• **What needs to be done**
The answer must consist only of the lines from the line with "[Zvýšit množství o 1] (805, 423)" to the line with "Odmítnout (711, 2435)", both included, exactly as they stand below.

• **Working data**
= Beginning of Section =

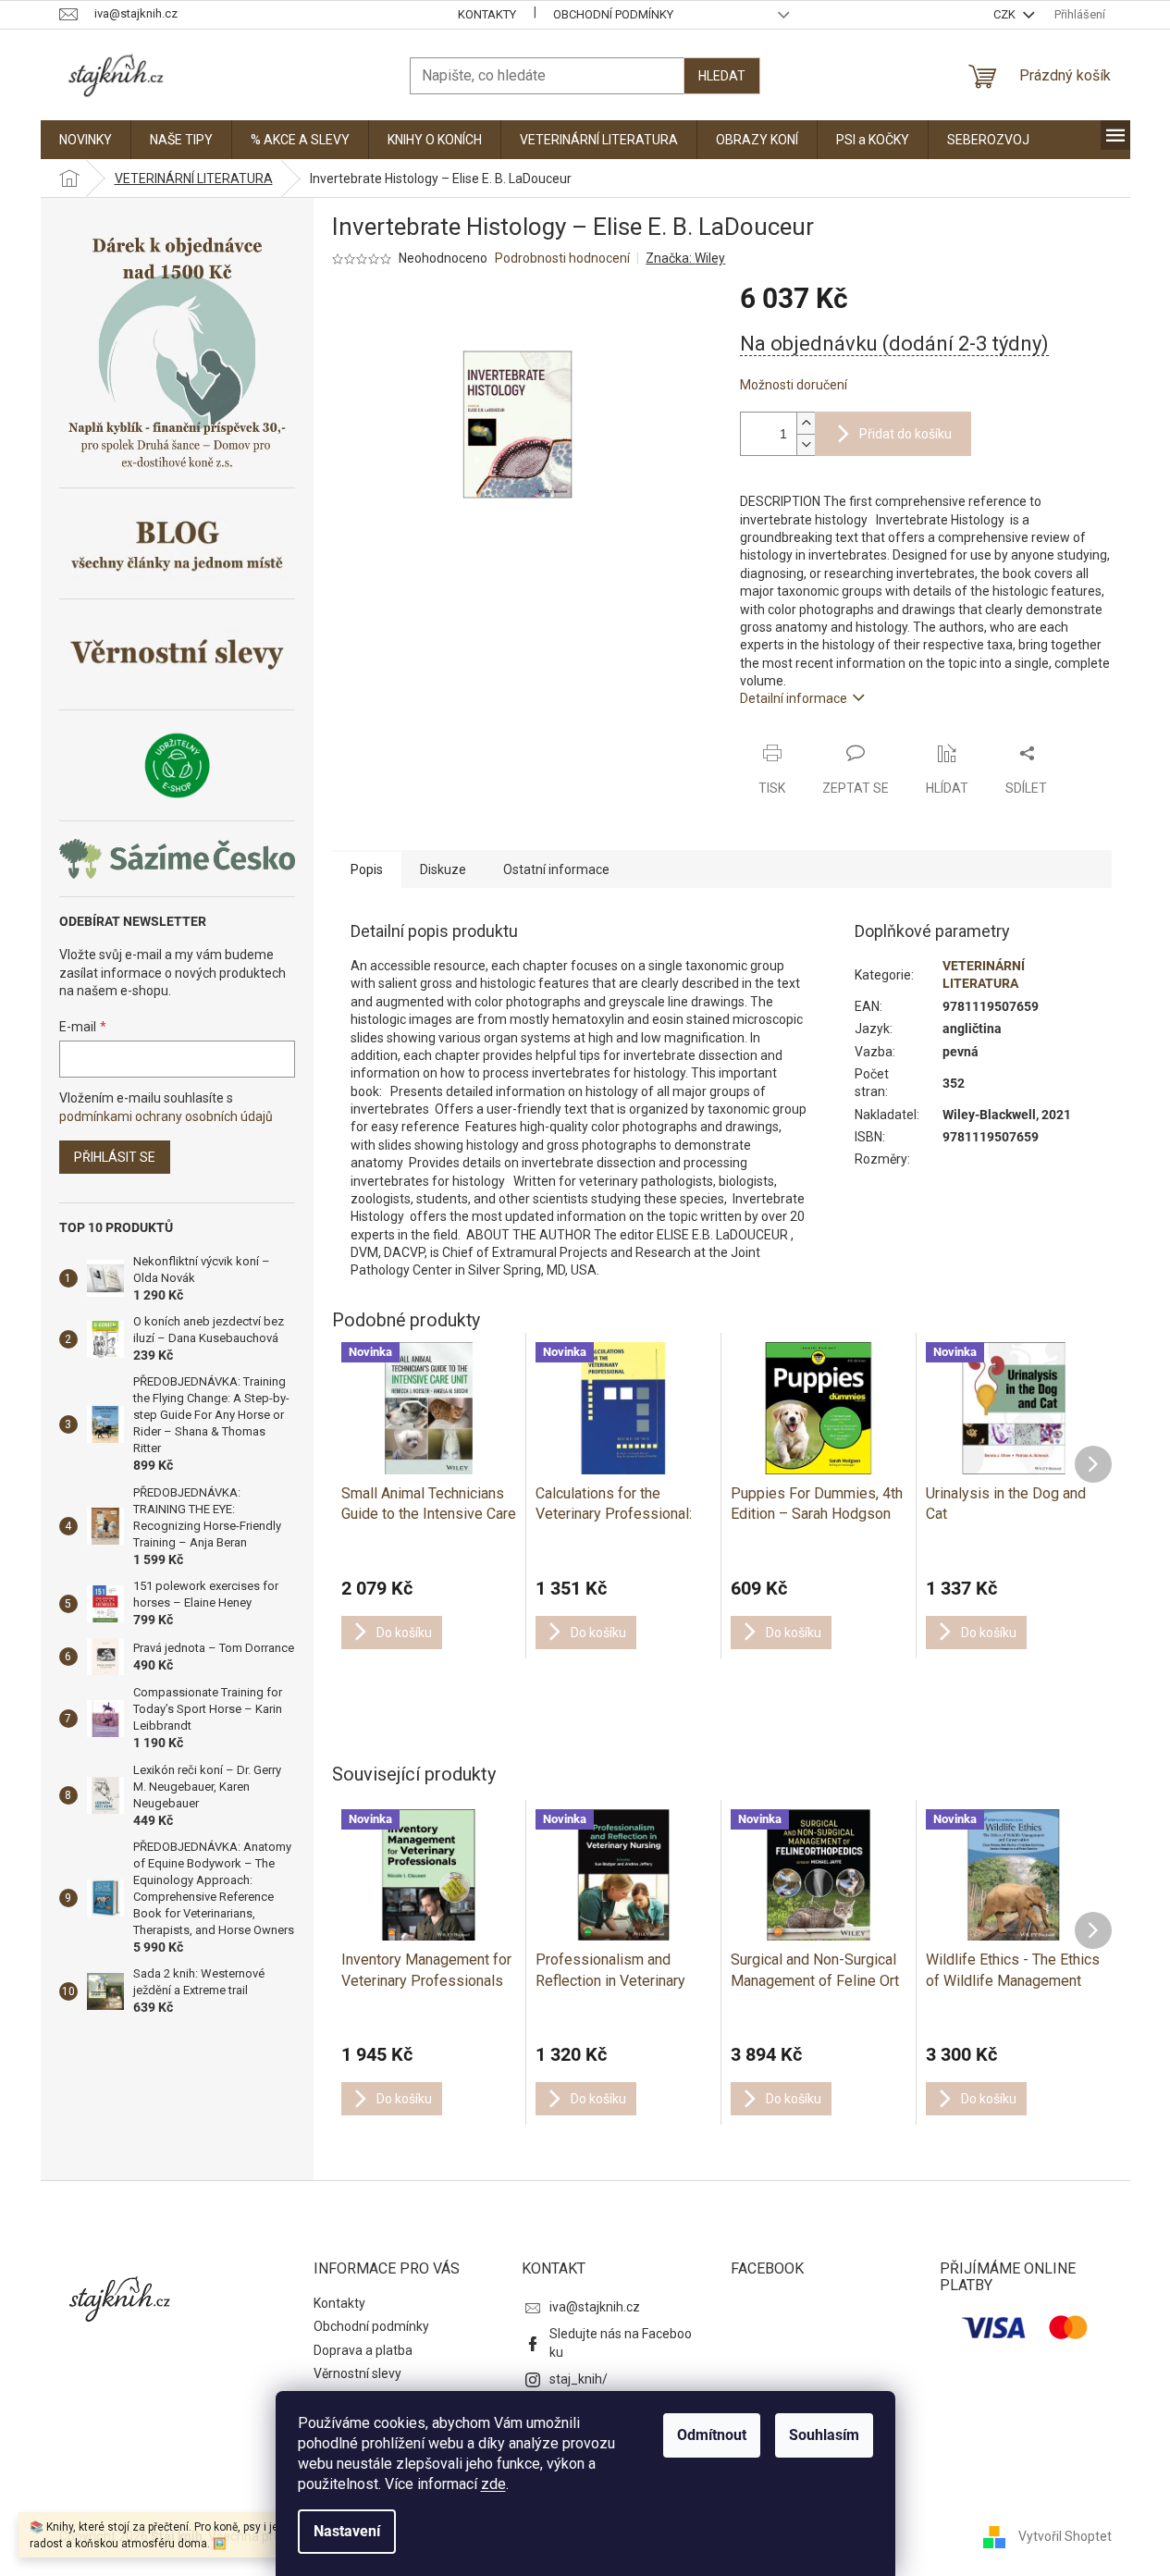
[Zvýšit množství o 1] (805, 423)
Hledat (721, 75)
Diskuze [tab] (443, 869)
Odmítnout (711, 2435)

= End of Section =
= Beginning of Section =

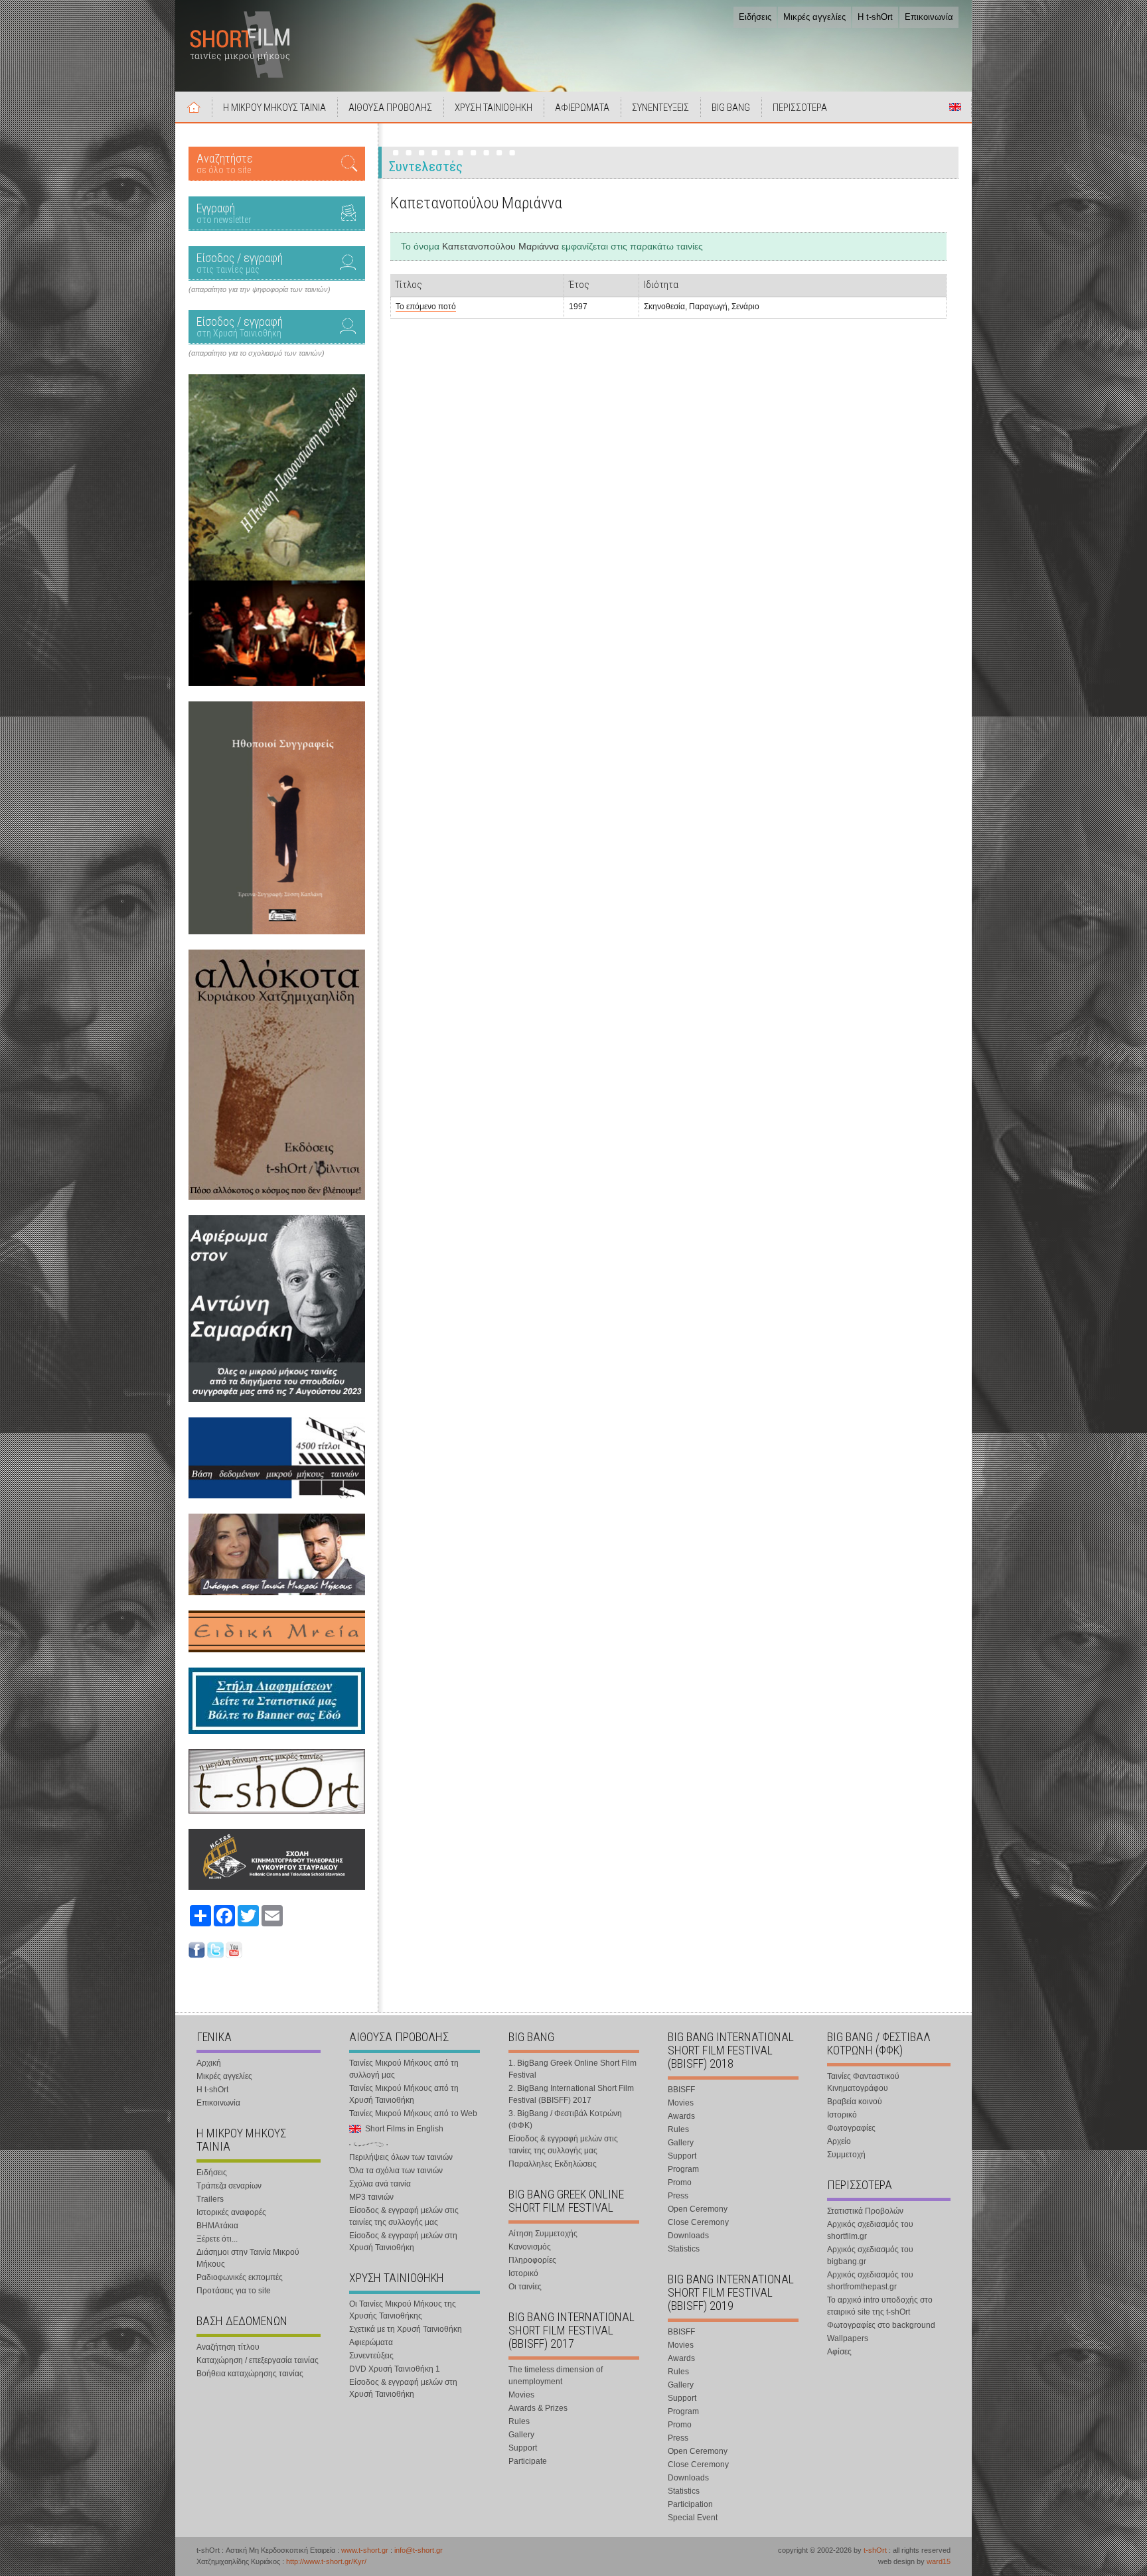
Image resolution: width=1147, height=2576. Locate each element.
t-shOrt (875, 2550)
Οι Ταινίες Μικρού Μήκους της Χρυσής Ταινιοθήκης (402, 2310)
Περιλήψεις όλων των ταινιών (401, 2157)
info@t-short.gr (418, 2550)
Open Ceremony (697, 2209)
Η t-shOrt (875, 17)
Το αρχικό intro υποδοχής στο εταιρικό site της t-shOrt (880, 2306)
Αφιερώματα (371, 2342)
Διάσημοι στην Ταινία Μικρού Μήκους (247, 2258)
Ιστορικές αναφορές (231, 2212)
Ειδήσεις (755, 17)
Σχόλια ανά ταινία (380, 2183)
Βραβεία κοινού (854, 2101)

= End of Section =
= Beginning of Section =

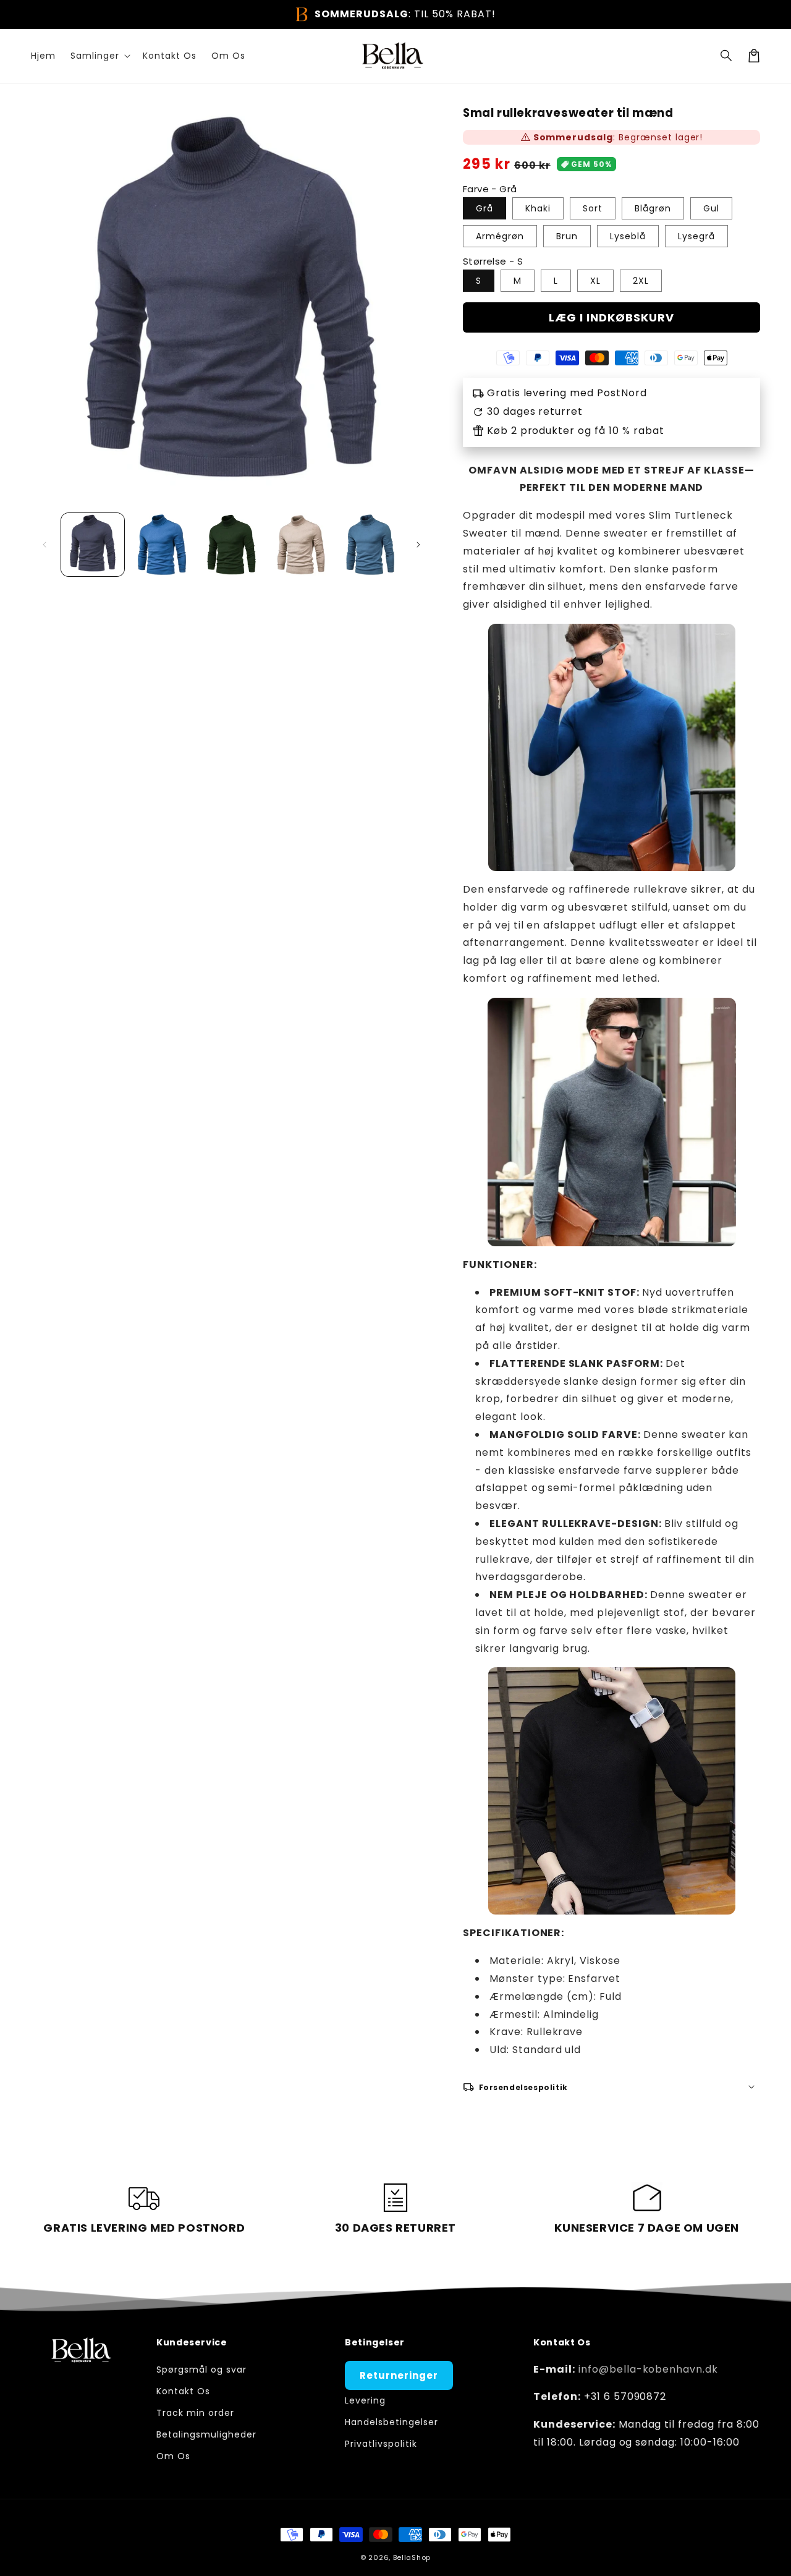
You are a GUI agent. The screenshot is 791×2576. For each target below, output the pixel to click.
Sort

= End of Section =

• **Solution to this task**
[Zvýšit množství o 1] (805, 423)
Hledat (721, 75)
Diskuze [tab] (443, 869)
Odmítnout (711, 2435)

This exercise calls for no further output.